Do you follow Malaysia politics? What are you perspectives?
Falling student enrolments
We’re interested to know why you chose Melbourne as your study destination of choice. And if you could choose again, would you choose any differently?
The Age recently published a report on falling international student enrolments. Vocational institutions offering courses like cooking and hairdressing were the most affected. Indian student enrolments were also down.
Many reasons have been given for the decline, including changes to Australia’s migration policy; a strong Australian dollar and the associated high costs of living, making countries like the United States more price competitive; and the hit Australia had taken from controversies surrounding the attacks on Indian students in recent years.
Now showing: King Tut
And finally, it may be worth your while to head down to the Melbourne Museum to find out why millions of visitors in the United States and Europe have flocked to see the Tutankhamun exhibition.
The exhibition comes to Australia for the first time and Melbourne Museum is the only Australian venue to host the exhibition.

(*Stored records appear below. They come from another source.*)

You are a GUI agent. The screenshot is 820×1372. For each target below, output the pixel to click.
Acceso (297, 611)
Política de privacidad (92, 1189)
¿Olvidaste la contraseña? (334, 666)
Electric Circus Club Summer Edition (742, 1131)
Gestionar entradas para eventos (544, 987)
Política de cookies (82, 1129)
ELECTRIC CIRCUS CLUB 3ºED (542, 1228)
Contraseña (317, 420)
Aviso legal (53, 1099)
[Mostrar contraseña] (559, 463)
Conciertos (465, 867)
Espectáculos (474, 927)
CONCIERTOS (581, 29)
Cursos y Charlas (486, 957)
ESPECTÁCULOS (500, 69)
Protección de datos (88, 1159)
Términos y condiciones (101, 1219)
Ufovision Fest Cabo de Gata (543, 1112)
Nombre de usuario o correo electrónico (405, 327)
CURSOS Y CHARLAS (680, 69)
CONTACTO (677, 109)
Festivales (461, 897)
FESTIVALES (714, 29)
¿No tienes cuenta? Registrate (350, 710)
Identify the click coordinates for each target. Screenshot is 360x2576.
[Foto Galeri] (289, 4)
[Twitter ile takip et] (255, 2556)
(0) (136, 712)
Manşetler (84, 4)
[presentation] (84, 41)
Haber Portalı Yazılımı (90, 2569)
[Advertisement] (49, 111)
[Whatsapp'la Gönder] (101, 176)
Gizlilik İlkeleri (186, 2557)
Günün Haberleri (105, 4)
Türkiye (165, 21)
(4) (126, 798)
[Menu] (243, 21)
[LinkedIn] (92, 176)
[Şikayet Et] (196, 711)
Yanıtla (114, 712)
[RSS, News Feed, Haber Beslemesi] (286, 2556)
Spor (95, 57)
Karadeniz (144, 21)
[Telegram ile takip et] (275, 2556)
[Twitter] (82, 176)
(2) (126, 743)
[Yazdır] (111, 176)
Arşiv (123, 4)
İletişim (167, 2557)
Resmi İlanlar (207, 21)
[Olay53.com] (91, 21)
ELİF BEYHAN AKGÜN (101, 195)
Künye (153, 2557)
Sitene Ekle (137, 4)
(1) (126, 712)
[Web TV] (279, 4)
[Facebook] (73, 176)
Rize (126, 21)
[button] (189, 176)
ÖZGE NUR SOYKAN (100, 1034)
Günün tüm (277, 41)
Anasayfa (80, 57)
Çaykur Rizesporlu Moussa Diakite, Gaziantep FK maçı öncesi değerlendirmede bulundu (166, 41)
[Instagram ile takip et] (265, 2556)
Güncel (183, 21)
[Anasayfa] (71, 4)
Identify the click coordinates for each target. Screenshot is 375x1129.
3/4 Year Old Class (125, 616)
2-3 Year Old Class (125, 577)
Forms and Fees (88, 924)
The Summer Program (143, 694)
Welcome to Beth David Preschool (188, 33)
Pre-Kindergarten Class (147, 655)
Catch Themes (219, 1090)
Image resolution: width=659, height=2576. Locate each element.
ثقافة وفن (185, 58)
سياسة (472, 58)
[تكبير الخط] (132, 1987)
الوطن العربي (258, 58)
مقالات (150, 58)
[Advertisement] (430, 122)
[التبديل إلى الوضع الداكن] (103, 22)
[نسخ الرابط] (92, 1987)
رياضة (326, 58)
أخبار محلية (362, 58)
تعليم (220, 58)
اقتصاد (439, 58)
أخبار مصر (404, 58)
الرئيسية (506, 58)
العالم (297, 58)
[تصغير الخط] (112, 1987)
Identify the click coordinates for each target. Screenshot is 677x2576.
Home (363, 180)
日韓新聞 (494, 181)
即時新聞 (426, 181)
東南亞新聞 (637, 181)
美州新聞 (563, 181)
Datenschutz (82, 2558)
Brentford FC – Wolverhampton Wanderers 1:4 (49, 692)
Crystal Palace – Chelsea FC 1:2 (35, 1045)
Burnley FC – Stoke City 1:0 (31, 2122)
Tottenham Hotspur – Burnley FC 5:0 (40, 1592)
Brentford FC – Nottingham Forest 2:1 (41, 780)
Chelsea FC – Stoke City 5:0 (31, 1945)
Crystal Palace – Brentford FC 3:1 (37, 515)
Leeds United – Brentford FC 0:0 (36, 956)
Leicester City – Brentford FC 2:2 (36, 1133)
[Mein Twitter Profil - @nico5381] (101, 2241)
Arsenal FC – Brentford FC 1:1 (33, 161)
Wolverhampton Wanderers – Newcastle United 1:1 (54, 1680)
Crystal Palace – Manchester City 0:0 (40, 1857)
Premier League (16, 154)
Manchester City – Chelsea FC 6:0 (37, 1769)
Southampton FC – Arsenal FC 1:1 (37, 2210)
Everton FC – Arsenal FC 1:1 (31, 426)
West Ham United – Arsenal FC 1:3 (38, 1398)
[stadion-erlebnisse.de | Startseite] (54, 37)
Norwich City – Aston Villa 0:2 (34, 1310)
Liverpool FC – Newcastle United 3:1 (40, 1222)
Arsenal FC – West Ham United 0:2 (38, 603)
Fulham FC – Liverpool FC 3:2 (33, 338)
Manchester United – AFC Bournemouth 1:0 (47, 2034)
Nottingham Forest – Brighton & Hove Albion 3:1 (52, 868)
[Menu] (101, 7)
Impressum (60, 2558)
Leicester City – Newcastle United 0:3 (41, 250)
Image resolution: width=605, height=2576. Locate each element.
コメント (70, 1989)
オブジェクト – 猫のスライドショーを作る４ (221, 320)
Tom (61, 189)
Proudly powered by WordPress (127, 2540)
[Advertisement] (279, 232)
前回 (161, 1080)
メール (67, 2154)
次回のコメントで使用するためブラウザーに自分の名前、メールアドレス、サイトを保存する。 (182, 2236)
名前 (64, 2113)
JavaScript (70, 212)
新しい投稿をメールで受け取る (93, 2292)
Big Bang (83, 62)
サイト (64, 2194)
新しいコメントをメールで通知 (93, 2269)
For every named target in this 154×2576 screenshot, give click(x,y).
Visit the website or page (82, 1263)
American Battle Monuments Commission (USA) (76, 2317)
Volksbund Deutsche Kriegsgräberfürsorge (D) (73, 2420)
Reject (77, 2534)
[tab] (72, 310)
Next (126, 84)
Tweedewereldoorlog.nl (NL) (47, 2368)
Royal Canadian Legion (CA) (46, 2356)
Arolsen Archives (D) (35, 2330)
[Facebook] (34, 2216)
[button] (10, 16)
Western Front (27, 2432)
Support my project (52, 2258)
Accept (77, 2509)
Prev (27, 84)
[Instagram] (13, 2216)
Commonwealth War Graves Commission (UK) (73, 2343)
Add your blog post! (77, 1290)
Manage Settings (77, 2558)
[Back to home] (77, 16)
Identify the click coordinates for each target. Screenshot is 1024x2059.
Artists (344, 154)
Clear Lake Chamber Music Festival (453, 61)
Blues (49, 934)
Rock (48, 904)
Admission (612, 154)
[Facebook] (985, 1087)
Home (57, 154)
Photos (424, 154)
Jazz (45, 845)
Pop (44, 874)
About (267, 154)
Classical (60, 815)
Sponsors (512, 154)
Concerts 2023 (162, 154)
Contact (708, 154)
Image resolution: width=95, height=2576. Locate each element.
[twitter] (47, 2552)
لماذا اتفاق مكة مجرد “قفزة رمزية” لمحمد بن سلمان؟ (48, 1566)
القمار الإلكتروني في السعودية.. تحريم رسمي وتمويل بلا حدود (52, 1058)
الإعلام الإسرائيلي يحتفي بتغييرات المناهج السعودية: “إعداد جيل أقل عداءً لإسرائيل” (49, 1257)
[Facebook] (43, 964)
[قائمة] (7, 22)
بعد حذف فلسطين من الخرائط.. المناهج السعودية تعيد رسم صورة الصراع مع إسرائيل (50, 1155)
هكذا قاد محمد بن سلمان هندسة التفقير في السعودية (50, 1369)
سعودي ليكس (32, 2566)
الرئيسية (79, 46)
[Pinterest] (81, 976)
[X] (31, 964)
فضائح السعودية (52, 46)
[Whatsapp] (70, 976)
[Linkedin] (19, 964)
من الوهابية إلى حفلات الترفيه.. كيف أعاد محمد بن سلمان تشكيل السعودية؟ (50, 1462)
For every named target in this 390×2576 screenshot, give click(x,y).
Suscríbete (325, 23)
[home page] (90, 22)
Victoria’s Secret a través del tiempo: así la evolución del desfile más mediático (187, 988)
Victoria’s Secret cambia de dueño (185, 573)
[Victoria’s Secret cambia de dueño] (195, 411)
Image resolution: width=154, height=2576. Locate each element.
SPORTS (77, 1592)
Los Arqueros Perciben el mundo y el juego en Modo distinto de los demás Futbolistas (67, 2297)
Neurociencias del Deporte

You’ll get a chance to revel in the splendour of Ancient Egypt, peek inside the boy king’s tomb, see his golden canopic coffinette and the crown found on his head when the tomb was discovered, view results from the latest scientific testing conducted on Tutankhamun’s mummy and find out what it is telling researchers about his life and death.
Tutankhamun and the Golden Age of the Pharaohs is a timed-ticket exhibition, which means you will be asked to choose a date and time you would like to see the exhibition. Tickets to the exhibition are cheaper during off-peak hours, i.e. Monday to Friday before 6pm. Prices are $28.50 off-peak, and $32 during peak hour, if you are a full-time student.